Your objective:
Everything from the line containing "Click the Mails abrufen button" to the end of the data must be duplicated word for word, and nothing else may appear.

Segment Start: Data provided

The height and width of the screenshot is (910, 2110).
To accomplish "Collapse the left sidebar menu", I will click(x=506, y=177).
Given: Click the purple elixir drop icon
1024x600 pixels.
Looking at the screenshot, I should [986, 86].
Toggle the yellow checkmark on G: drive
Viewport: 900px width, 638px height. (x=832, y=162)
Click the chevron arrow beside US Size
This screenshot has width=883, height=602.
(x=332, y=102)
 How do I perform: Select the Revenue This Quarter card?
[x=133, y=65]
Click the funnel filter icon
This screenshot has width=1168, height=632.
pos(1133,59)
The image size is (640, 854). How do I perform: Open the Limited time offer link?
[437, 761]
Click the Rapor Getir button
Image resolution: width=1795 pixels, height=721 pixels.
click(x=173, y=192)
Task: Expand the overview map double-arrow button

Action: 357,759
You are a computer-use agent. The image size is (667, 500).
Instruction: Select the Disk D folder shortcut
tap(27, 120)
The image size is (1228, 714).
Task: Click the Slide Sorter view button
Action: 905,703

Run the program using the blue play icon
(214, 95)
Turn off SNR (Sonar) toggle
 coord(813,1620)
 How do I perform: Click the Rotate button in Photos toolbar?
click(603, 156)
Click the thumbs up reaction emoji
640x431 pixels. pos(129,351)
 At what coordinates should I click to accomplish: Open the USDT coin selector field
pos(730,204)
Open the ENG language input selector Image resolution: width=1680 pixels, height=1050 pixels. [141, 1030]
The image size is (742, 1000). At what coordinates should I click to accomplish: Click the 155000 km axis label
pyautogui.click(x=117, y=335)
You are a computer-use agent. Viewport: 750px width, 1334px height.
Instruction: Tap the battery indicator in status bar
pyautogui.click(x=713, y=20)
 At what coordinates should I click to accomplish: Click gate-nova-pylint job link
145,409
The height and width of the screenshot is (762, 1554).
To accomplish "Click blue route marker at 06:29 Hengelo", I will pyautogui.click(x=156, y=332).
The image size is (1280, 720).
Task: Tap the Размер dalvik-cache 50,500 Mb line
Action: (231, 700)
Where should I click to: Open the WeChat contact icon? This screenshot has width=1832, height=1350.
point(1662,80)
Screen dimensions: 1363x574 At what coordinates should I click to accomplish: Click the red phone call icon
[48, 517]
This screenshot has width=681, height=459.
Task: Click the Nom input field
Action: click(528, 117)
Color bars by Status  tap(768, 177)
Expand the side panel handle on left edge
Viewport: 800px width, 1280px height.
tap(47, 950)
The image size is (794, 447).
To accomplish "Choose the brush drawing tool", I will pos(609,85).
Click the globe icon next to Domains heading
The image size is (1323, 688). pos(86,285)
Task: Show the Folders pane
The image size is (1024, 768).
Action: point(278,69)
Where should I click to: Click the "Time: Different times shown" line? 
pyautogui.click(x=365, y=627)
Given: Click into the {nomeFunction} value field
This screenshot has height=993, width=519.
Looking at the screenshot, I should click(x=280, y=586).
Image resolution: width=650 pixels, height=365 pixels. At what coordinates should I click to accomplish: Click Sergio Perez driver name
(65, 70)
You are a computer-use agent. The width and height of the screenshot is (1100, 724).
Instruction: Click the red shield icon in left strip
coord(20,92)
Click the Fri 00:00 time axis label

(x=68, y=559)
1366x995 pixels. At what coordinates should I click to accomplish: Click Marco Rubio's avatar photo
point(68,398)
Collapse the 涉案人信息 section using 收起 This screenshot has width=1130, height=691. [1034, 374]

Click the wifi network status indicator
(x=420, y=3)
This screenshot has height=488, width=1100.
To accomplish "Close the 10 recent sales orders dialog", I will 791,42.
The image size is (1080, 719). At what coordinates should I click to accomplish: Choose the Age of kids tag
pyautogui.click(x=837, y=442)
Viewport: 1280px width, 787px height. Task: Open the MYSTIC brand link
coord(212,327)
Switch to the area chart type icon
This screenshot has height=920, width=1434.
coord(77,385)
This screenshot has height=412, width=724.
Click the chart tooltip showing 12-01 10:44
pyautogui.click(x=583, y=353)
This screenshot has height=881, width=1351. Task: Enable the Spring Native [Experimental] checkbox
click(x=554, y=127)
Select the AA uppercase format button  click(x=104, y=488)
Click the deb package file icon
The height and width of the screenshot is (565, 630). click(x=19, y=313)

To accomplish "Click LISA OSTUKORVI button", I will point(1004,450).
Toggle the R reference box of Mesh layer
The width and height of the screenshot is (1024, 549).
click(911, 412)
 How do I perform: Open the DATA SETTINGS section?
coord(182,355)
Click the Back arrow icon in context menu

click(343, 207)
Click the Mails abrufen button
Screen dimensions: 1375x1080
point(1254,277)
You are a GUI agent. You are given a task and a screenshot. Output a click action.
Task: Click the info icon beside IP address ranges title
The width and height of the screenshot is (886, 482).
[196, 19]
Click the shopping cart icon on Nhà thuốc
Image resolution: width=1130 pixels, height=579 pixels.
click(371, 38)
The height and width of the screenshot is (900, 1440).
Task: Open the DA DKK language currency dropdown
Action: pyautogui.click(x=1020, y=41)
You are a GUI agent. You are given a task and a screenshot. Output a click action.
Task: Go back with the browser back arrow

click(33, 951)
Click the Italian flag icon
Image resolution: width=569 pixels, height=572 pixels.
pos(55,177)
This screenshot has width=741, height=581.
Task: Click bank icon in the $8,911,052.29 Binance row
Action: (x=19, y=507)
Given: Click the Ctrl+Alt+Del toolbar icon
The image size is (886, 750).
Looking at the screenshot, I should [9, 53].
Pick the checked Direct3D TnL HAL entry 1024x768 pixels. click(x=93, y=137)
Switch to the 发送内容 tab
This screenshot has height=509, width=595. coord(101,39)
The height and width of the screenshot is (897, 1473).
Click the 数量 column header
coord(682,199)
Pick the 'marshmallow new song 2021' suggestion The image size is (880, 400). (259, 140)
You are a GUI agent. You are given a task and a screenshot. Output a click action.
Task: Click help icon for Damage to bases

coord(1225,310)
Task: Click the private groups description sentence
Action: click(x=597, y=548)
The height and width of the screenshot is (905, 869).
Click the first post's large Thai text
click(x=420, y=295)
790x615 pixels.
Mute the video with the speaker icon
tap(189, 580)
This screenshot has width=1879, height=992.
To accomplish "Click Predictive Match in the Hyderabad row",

Segment End: Data provided

Solution to the problem:
Click the Mails abrufen button
Screen dimensions: 1375x1080
point(1254,277)
You are a GUI agent. You are given a task and a screenshot. Output a click action.
Task: Click the info icon beside IP address ranges title
The width and height of the screenshot is (886, 482).
[196, 19]
Click the shopping cart icon on Nhà thuốc
Image resolution: width=1130 pixels, height=579 pixels.
click(371, 38)
The height and width of the screenshot is (900, 1440).
Task: Open the DA DKK language currency dropdown
Action: pyautogui.click(x=1020, y=41)
You are a GUI agent. You are given a task and a screenshot. Output a click action.
Task: Go back with the browser back arrow

click(33, 951)
Click the Italian flag icon
Image resolution: width=569 pixels, height=572 pixels.
pos(55,177)
This screenshot has width=741, height=581.
Task: Click bank icon in the $8,911,052.29 Binance row
Action: (x=19, y=507)
Given: Click the Ctrl+Alt+Del toolbar icon
The image size is (886, 750).
Looking at the screenshot, I should [9, 53].
Pick the checked Direct3D TnL HAL entry 1024x768 pixels. click(x=93, y=137)
Switch to the 发送内容 tab
This screenshot has height=509, width=595. coord(101,39)
The height and width of the screenshot is (897, 1473).
Click the 数量 column header
coord(682,199)
Pick the 'marshmallow new song 2021' suggestion The image size is (880, 400). (259, 140)
You are a GUI agent. You are given a task and a screenshot. Output a click action.
Task: Click help icon for Damage to bases

coord(1225,310)
Task: Click the private groups description sentence
Action: click(x=597, y=548)
The height and width of the screenshot is (905, 869).
Click the first post's large Thai text
click(x=420, y=295)
790x615 pixels.
Mute the video with the speaker icon
tap(189, 580)
This screenshot has width=1879, height=992.
To accomplish "Click Predictive Match in the Hyderabad row",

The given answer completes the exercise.